Monday, September 5, 2011

The ring cycle: refusal

Right after we split, we decided to tell a few people. I told my family and one friend a week after we made the decision to separate. I told the people I work with about two and a half weeks after and subsequently have slowly brought it up with people who know me.

I also decided to stop posting status updates on Facebook. I don’t like Facebook, but damned if it’s not addictive. It is the crack cocaine of internet communication, especially when you feel alone. It feeds into your loneliness with instant gratification. Post something and people respond if they like you.

People, I’ve noticed, like funny. They also respond to tragedy (as long as it’s real tragedy and not that stupid shit people cut, paste and repost), but relentlessly grim, self-serving, moody non-sequiters are like jerking off on public transport. Nobody really wants to watch. Well, I don’t want to watch and I didn’t want to be that guy with his trousers around his ankles. So, I stopped --at least with the status updates. I stopped trying to tell everybody what I didn't know how to say.

Everybody has been great about it, so far. A few people offered lunch, dinner or booze. Hugs were few, which was good. I'm a little touchy right now. The number of people I’m comfortable with giving me a hug at the moment could be narrowed to the number of people who could comfortably fit in my car. Close contact with anyone outside of my immediate family or my children is largely uncomfortable. It's awkward and wooden. I get no comfort from it.

This, I expect, is temporary: a kind of shock. It’s something that will fade with time. Otherwise, dating will challenging.

Not that I’m actually thinking about dating, not really. Friends have already suggested they could match me up, but this seems highly unlikely and downright foolish.

I’m not on the prowl either.

After “The Clash in the Coalfields” roller derby scrimmage a couple of weeks back, I was invited to the after-party. They’d been nice to ask me to announce their bouts, which might have seemed like I was doing them a favor and not the other way around. I didn’t have any experience, barely knew the game in the abstract, let alone the actual rules.

I stumbled through the evening like a refugee from a house fire.

At the end of it, my videographer, Kathryn said, “You look totally stunned.”

I felt stunned. I felt exhausted and shell shocked. I also felt more at ease than I had in weeks. For the previous three and a half hours, there’d been nothing to think about except roller derby.

Mostly, I’d thought about how much I was fucking things up.

After it was all over, however, some of the tabled anxieties started creeping back up.

A couple of people asked me if I was going to the after-party. This was supposed to be the best part and what was not to like: A bar full of raucous, wild women in the mood for a few laughs? It sounded like just the thing to kick me out of my funk. Why the hell not?

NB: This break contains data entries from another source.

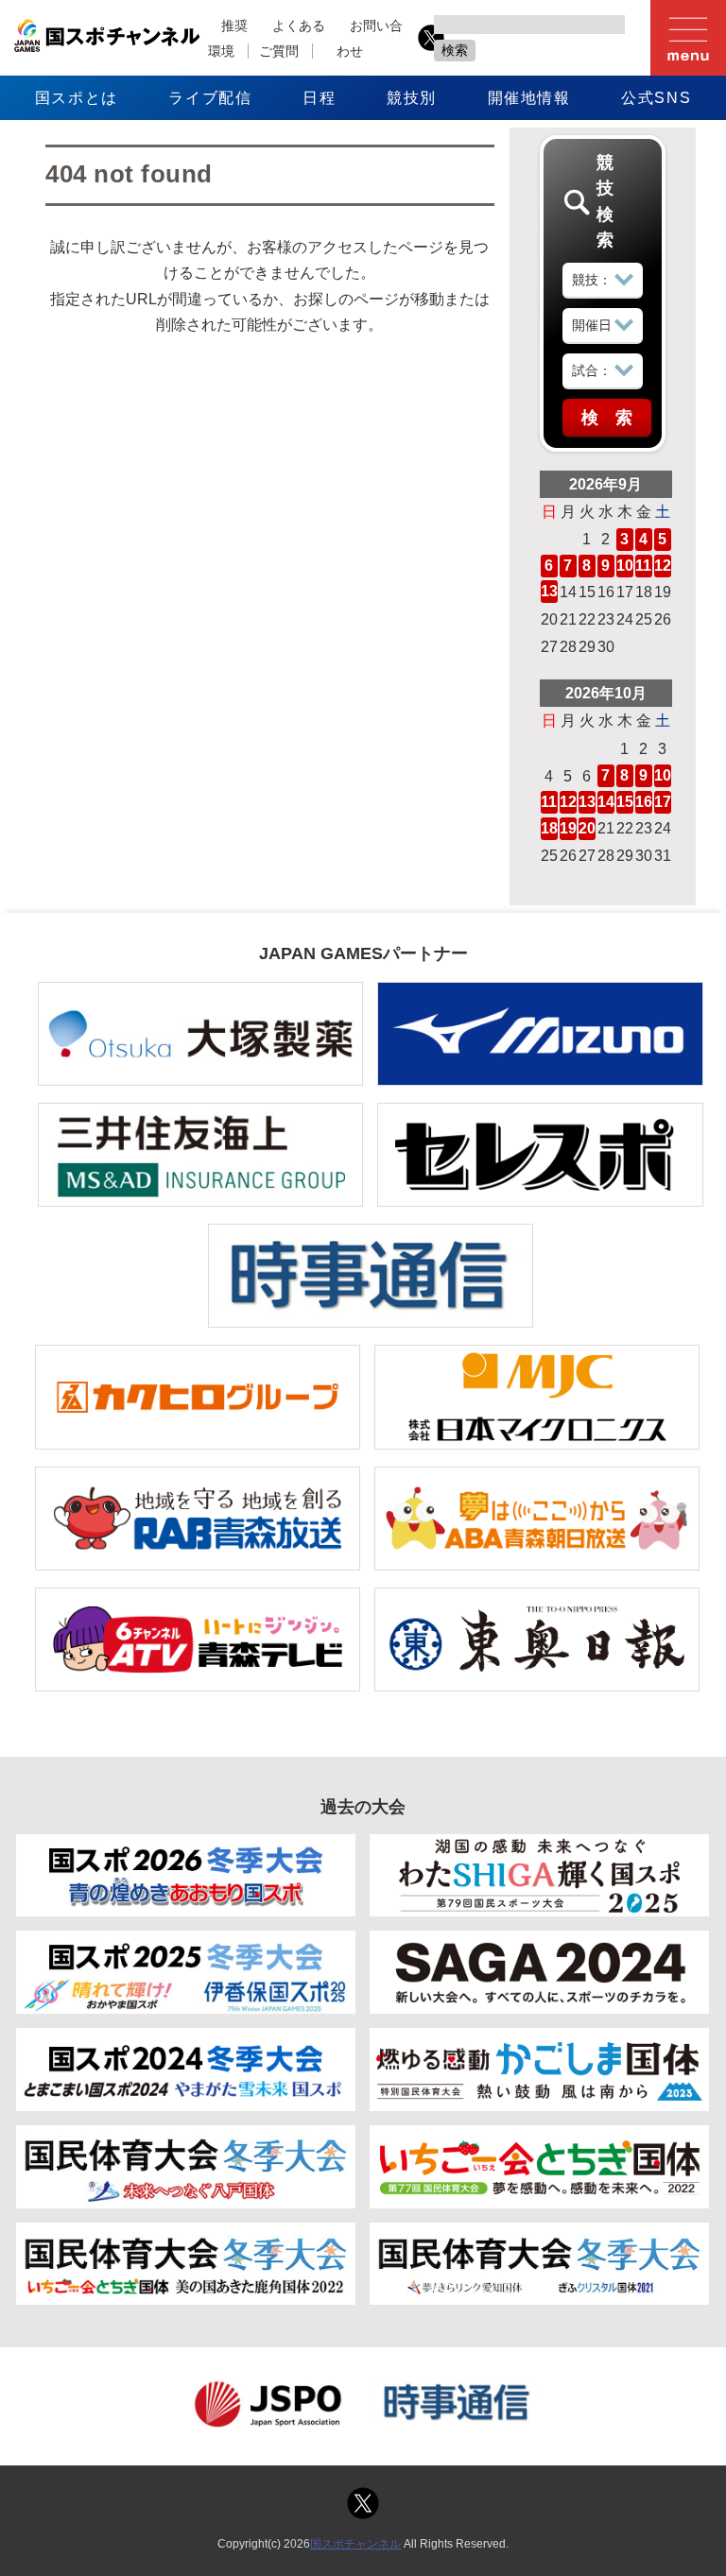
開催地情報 (529, 98)
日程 (319, 98)
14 (605, 802)
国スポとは (76, 98)
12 (662, 566)
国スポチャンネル (355, 2543)
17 (662, 802)
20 (587, 828)
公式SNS (656, 98)
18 (549, 828)
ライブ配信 (209, 98)
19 (568, 828)
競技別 (412, 98)
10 (624, 566)
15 (624, 802)
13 (549, 591)
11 (643, 566)
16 (643, 802)
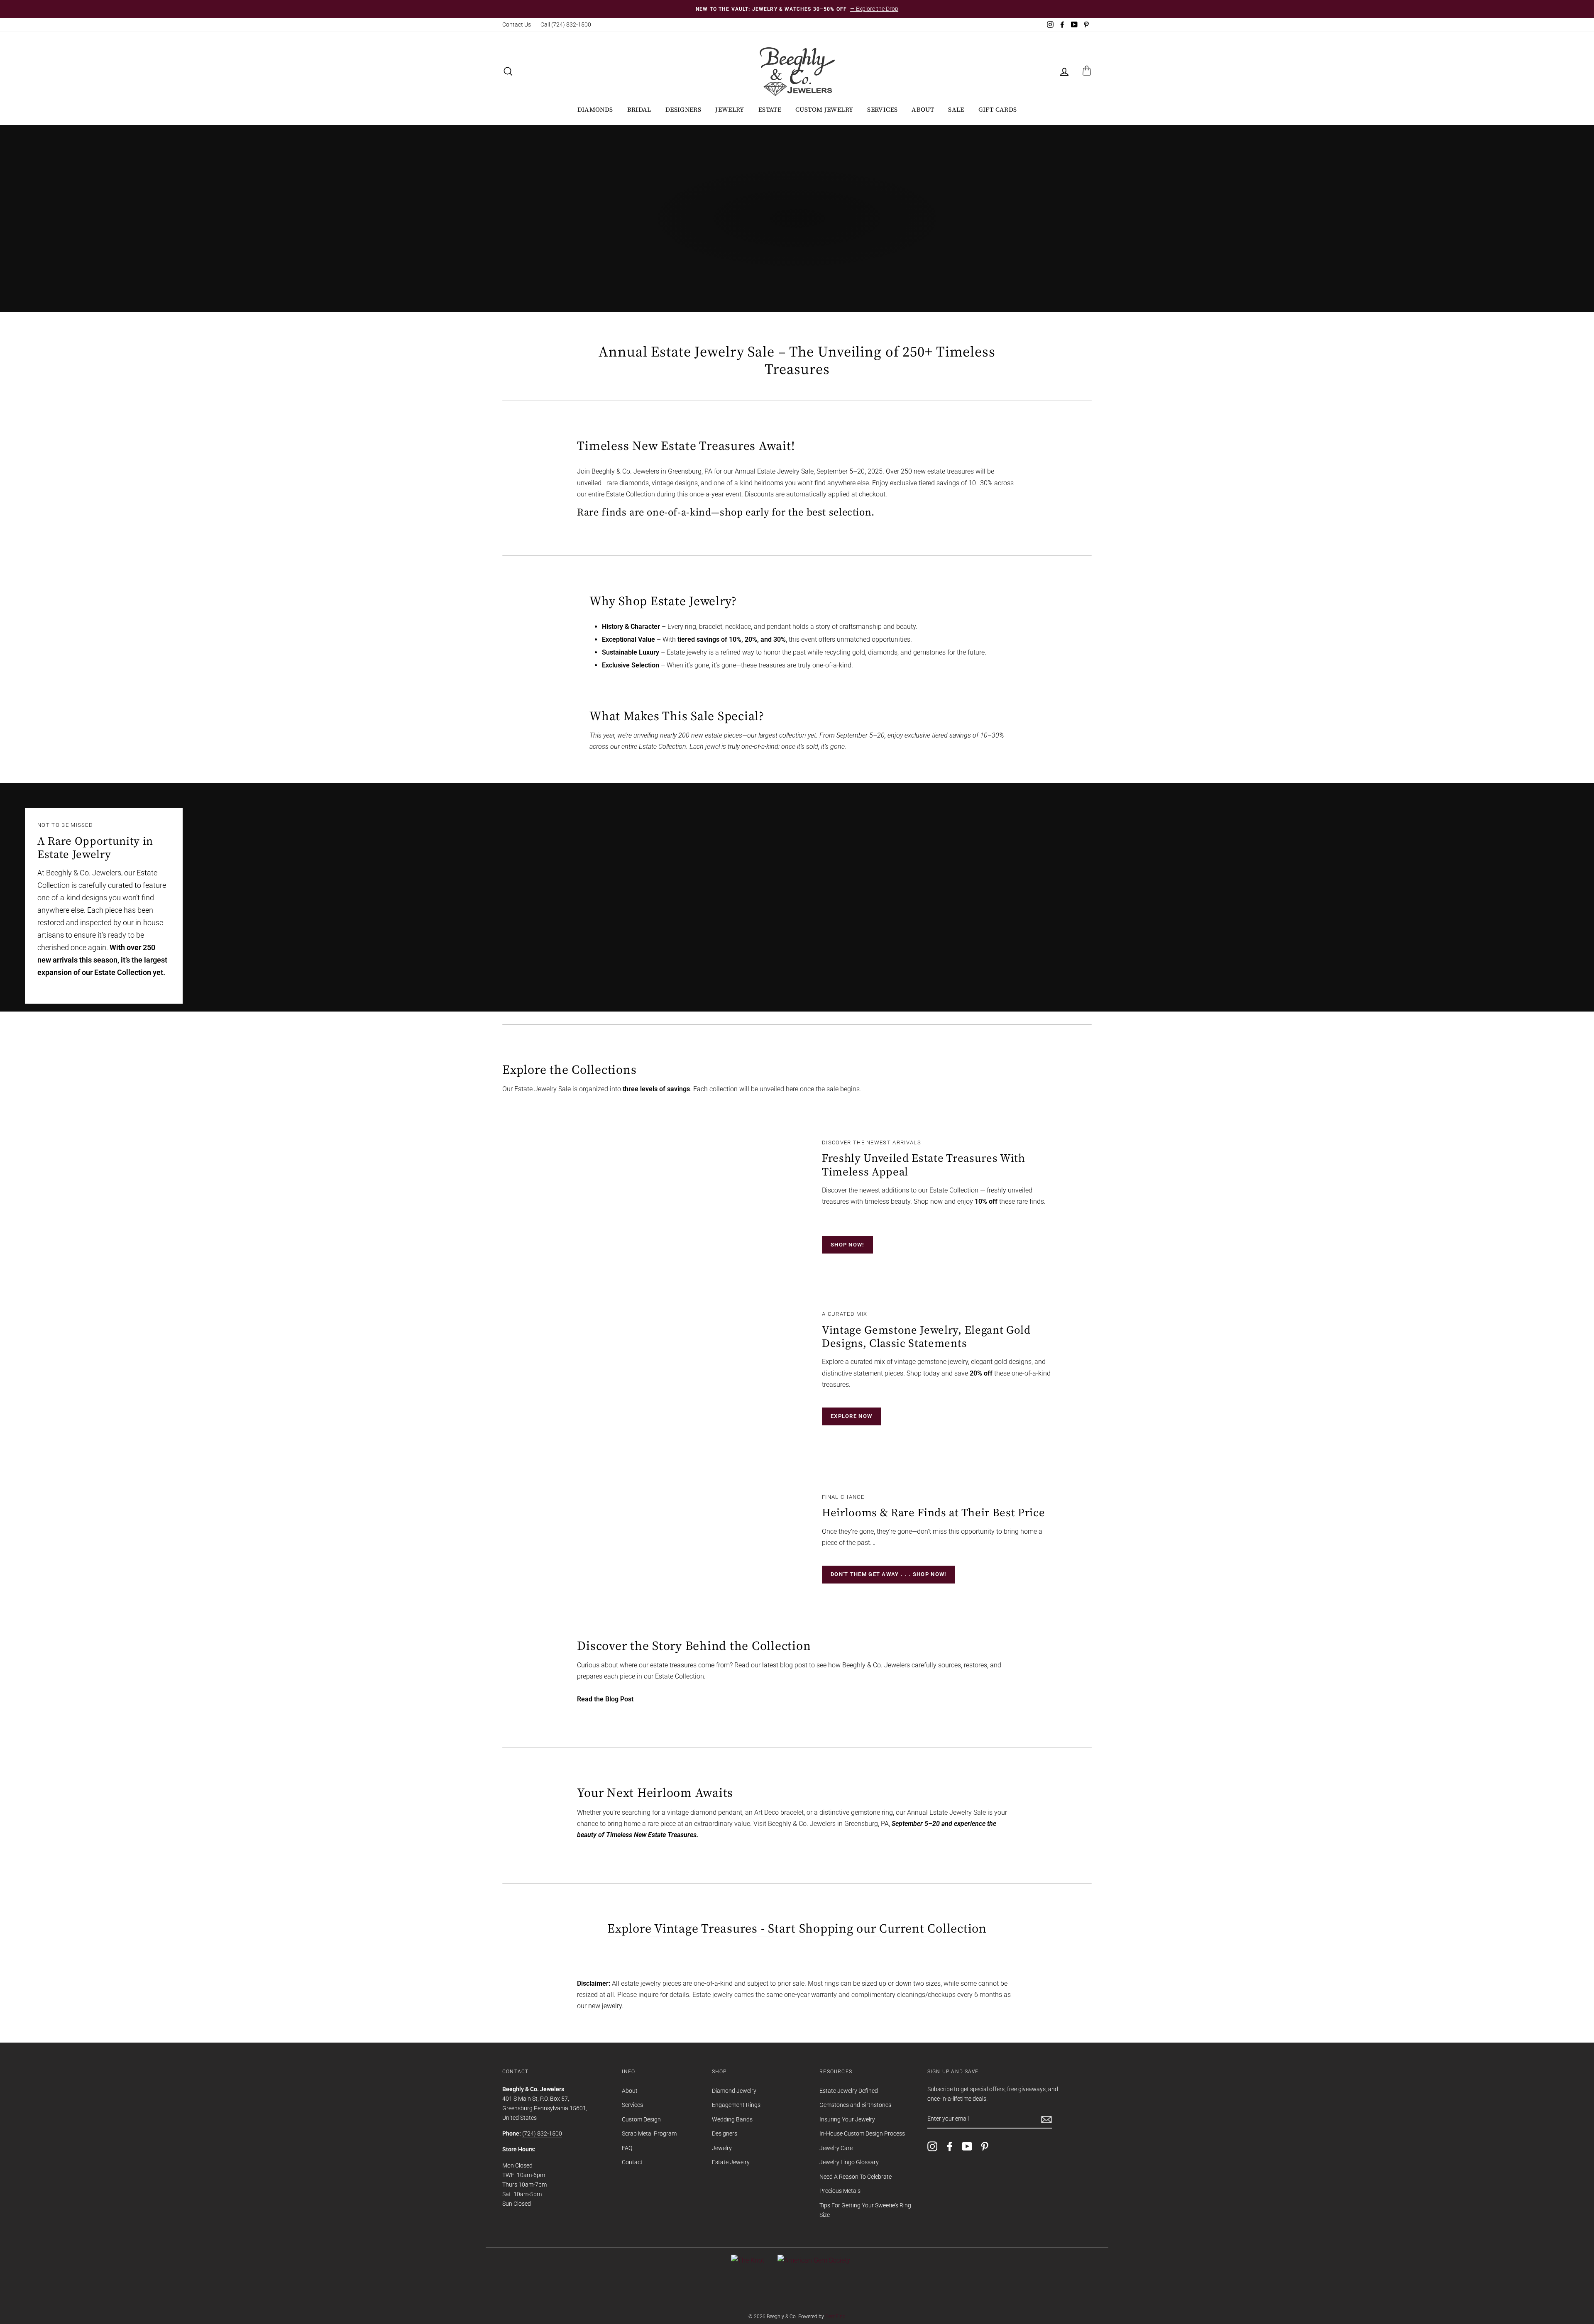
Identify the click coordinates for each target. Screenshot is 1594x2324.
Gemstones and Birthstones (855, 2105)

“Yeah, sure,” I said and I went --for about thirty seconds.

I wasn't even really thinking of a hookup. I just wanted to feel like part of the crowd. I stepped through the door and realized I had no idea what I was doing. I had no idea why I was even there. I only knew a few people; none of whom were there yet. I suddenly became very self-conscious of the fact that I'm awful company and even if I stumbled into actually "meeting someone" I had nothing to offer them.

Looking around the bar, I saw lots of smiling, younger men with good hair, decent tans and tight-fitting t-shirts. Every one of them was my superior in every way that counted. I felt outclassed, ugly and freakish: a bad-tempered mutant that should be chased off with fire.

It made no sense. My basic core confidence in who I am just crumbled. I was overwhelmed in a place called Buffalo Wild Wings? Really? Buffalo Wild Wings?

I shook my head. This was ridiculous. I didn’t feel like having a good time. I had nothing to celebrate and wanted nothing much except to find a nice, dark place to curl up in a fetal position and bawl.

So, that’s what I did. I went home, cried all the way and went to bed.

I’m still in the grieving process, not the mourning of the end of the marriage, but the end of a particular identity. I don’t know who I am yet, but I’m not the same guy anymore. I’m not even the guy I was before the marriage. I’m somebody else.

I think after something like a marriage ends you have to redefine who you are. You have to figure out what’s gone and what’s left. That’s not to say that this totally destroyed me. That’s bullshit, but being a husband and the head of a household has been at the core of who I was for almost ten years. It's colored my decisions and my opinions. It has driven my direction.

Now, the road signs have been removed. I don't have any idea where I'm going.

1 comment:

Anonymous said...

Hey it gets better. You should be back to a close approximation of yourself in two years. I know that sounds like FOREVER, but it's not that bad.